VNA also is offering $14 adult immunizations for a limited time for MMR (measles, mumps, rubella), HPV, varicella (chicken pox), pneumococcal (pnemonia), meningococcal (meningitis), TDAP (tetanus, diptheria, pertusis) and hepatitis A and B (hepatitis vaccines are for individuals with risk factors). To schedule an appointment call 970-879-1632 in Steamboat and 970-824-8233 in Craig.
Steamboat Springs Flu season is here, and local health care providers are prepping their syringes.
The percentage of visits for flu-like illnesses typically begins a steep climb beginning in September and doesn’t calm down until December, according to statistics from the state health office. Several local health care providers already are offering flu vaccinations, and the region’s public health agency will begin flu clinics in October.
The Northwest Colorado Visiting Nurse Association will give out vaccinations provided by the state in October. Spokeswoman Suzi Mariano said the VNA has not received the shipment of vaccines but that it’s typical for their clinics to begin in October.
The VNA will charge a $14 administration fee for the shots, which can be given to anyone older than six months.
The vaccine changes every year to reflect the prominent strains of the previous year, and this year’s vaccines being shipped across the country include the H1N1 strain.
Mariano said the flu season isn’t expected to be any more severe than in previous years but that the VNA is recommending that everyone get the vaccine.
Last year, the VNA gave 1,872 seasonal flu shots and 2,717 H1N1 shots in Routt County.
Other local pharmacies and health care providers already are experiencing demand for flu shots.
Steamboat Medical Group lead nurse Mary Dierdorff said her office has given at least 30 vaccinations and that walk-in appointments are welcome. She said the office also sets up clinics across town at businesses. Those will be starting soon, she said.

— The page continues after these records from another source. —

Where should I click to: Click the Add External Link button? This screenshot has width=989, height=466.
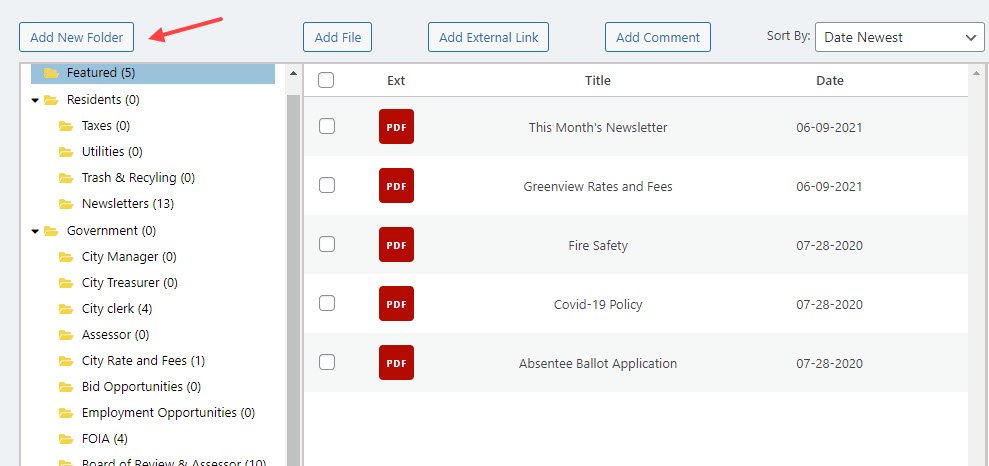point(488,37)
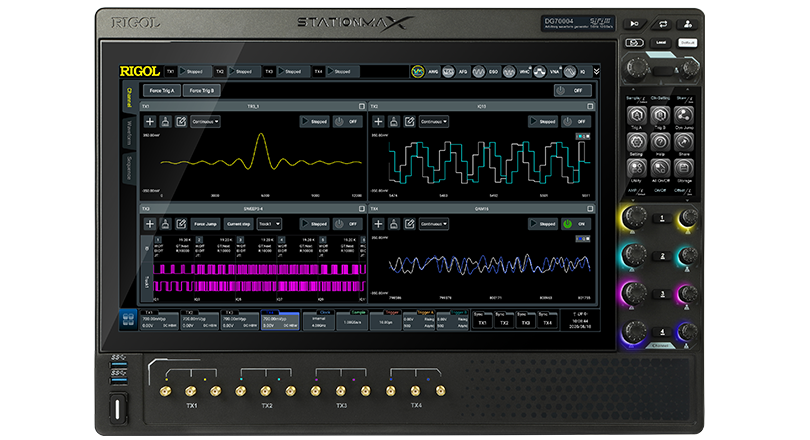Open the function menu icon at bottom-left

[x=127, y=320]
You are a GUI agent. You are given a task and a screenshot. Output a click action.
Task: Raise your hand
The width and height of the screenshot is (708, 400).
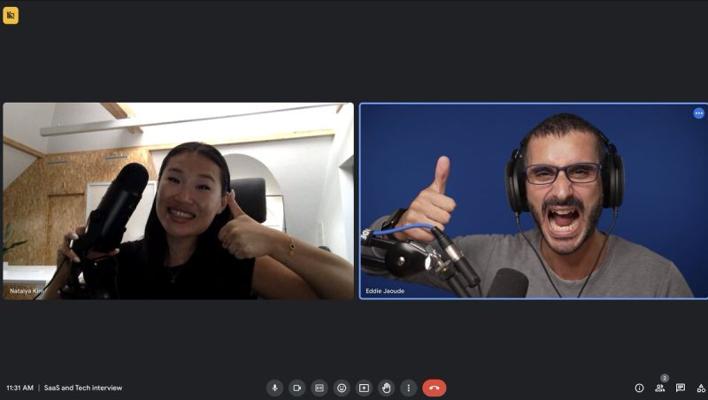click(x=386, y=388)
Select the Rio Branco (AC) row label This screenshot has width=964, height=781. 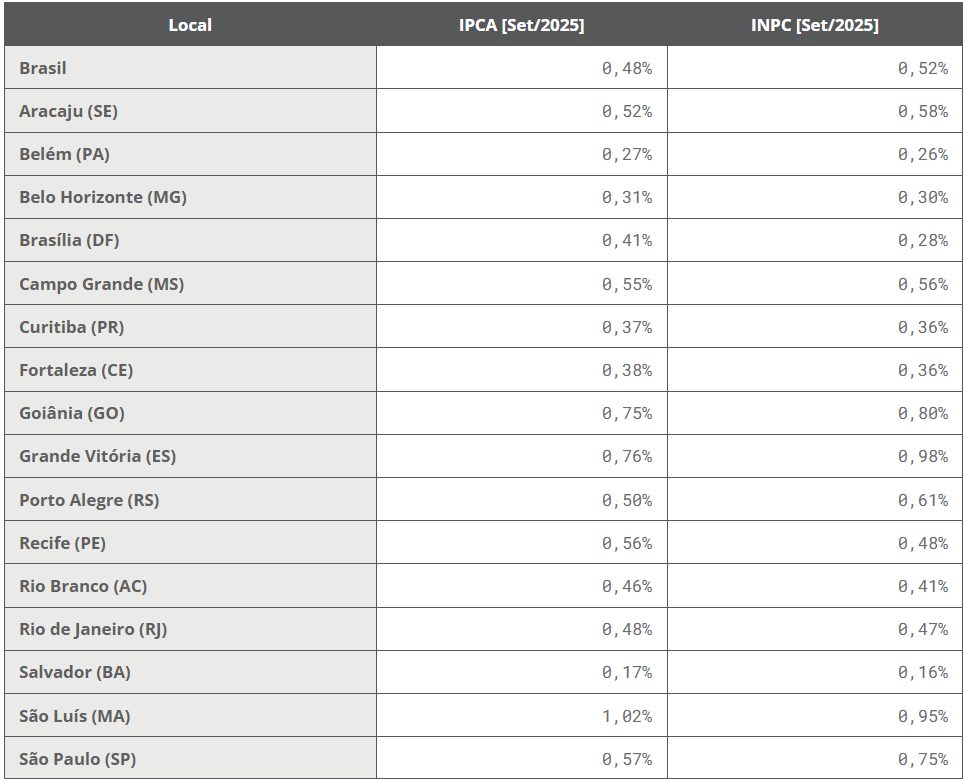tap(83, 586)
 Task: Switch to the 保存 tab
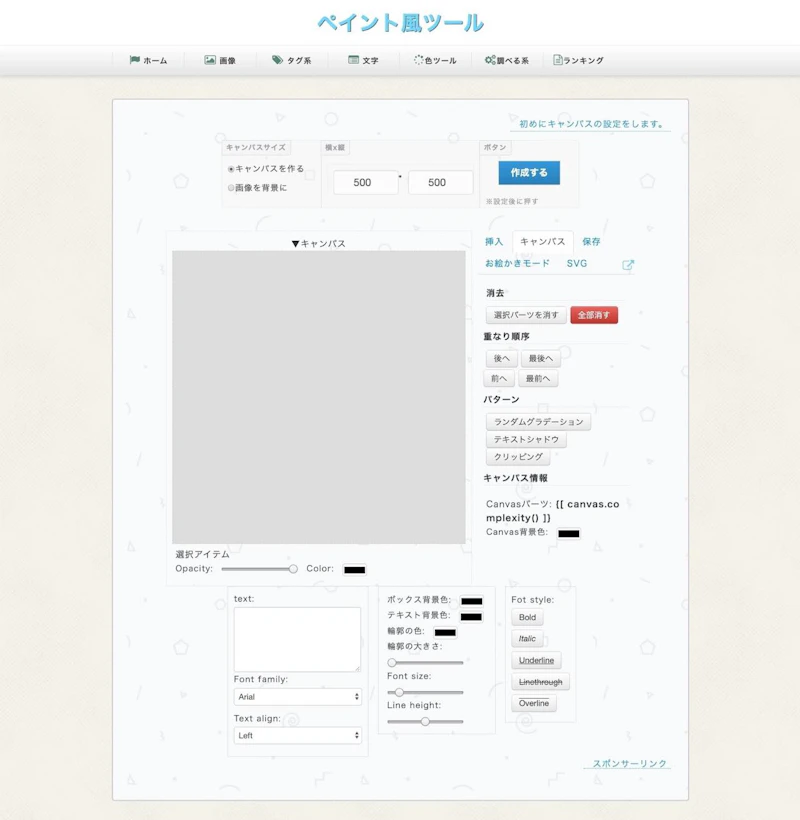click(x=591, y=242)
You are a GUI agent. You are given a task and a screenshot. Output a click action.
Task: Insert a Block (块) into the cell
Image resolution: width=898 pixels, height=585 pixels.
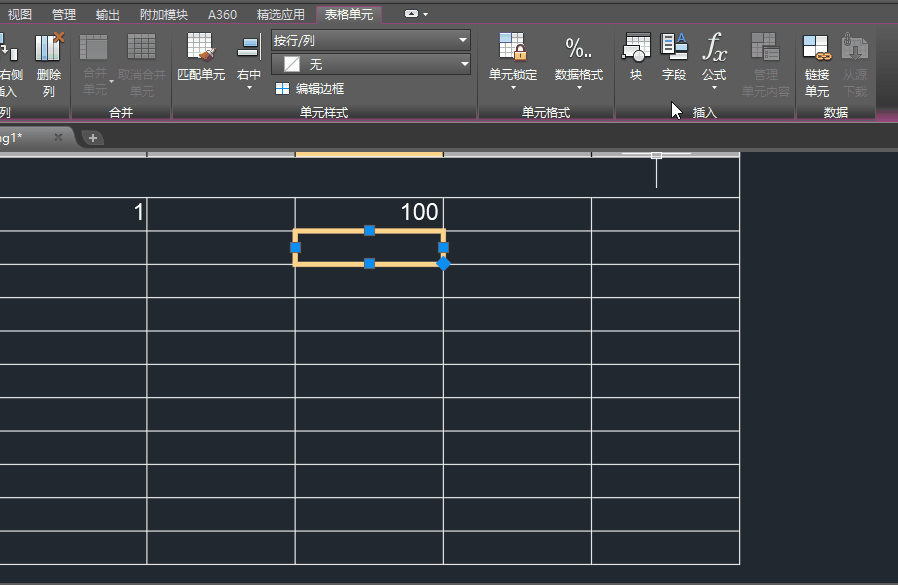click(x=636, y=50)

At Safeway, pharmacy manager Hark Casner said they have been offering shots to anyone 8 and older for about three weeks and have averaged eight to 10 per day. Safeway also offers high-dose vaccines for people 65 and older. He said people will have to wait in line for the shots, and he reported being busy during the day Thursday.
At City Market, staff pharmacist Brent Libby said they are offering shots to anyone 9 or older and that walk-ins are welcome.
The Colorado Department of Public Health and Environment does not begin tracking influenza-like symptoms until the end of this week. During the 2009-10 flu season, from Aug. 30, 2009, to May 1, 2010, there were two reported hospitalizations attributed to flu in Routt County. Both were attributed to type-A flu, not H1N1.
The Centers for Disease Control and Prevention recommends that folks get the vaccine as soon as it’s available. While it recommends that everyone be vaccinated, the urgency is greater for pregnant women, children younger than 5, adults older than 50, anyone with chronic medical conditions, people who live in nursing homes or other long-term care facilities and anyone who lives with or works with people at high risk for complications from the flu.
People who should not get vaccinated without first consulting their doctor include those with severe allergies to chicken eggs, people who have had a severe reaction to a previous flu vaccination, people who developed Guillain-Barré syndrome within six weeks of getting a flu vaccination, children younger than six months and people with a moderate to severe illness that includes a fever.
Health care professionals often recommend the flu vaccination because it can help stop the spread of influenza, particularly once the onset of fall and winter force schools and companies to operate in closed-door environments.